Ping a Specific Port

Question

Gray Race

Asked: 2012-01-21 10:24:55 +0800 CST2012-01-21 10:24:55 +0800 CST 2012-01-21 10:24:55 +0800 CST

Anyone know how to fix issues with omsa on red hat 5.1 that reports "No Controllers found"?

772

I've got a Red Hat 5.1 server 64-bit Dell 2950 with a PERC 5/i controller that until recently was working fine.

On it I have an NRPE command check_openmange that started returning errors:

/usr/local/nagios/libexec/check_openmanage
Storage Error! No controllers found
Problem running 'omreport chassis memory': Error: Memory object not found
Problem running 'omreport chassis fans': Error! No fan probes found on this system.
Problem running 'omreport chassis temps': Error! No temperature probes found on this system.
Problem running 'omreport chassis volts': Error! No voltage probes found on this system.

Obviously these components exist as the system is up and running.
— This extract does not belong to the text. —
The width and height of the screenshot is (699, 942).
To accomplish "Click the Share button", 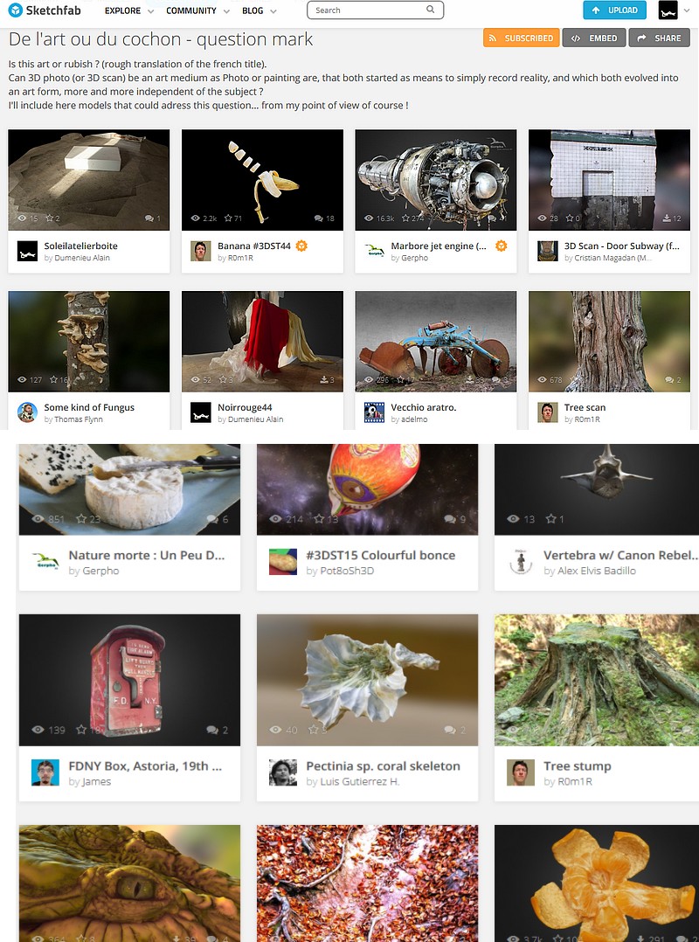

I can access the web interface for Dell Open Manage and it reports everything is green.

Check openmange uses the omreport tool and this generates the above error directly:

[root@lynx tmp]# omreport storage controller
No controllers found

I've found a number of threads online relating to issues with OMSA and 64-bit RHEL 5 and CentOS 5 where they suggest running the 32-bit software on 64-bit systems:

However I'm already running the 32-bit software:

Installed Packages
Name   : srvadmin-storage
Arch   : i386
Version: 6.5.0
Release: 1.201.2.el5
Size   : 8.4 M
Repo   : installed
Summary: Storage Management accessors package, 3.5.0

Moreover most of these posts seem related to a PERC 4 and mine is a PERC 5. This check and report was stable until recently and has had production load on it for a number of months which makes me hesitant to take these steps. I have not however found any good indication of why this behavior changed.

Has anyone experienced this issue with PERC 5?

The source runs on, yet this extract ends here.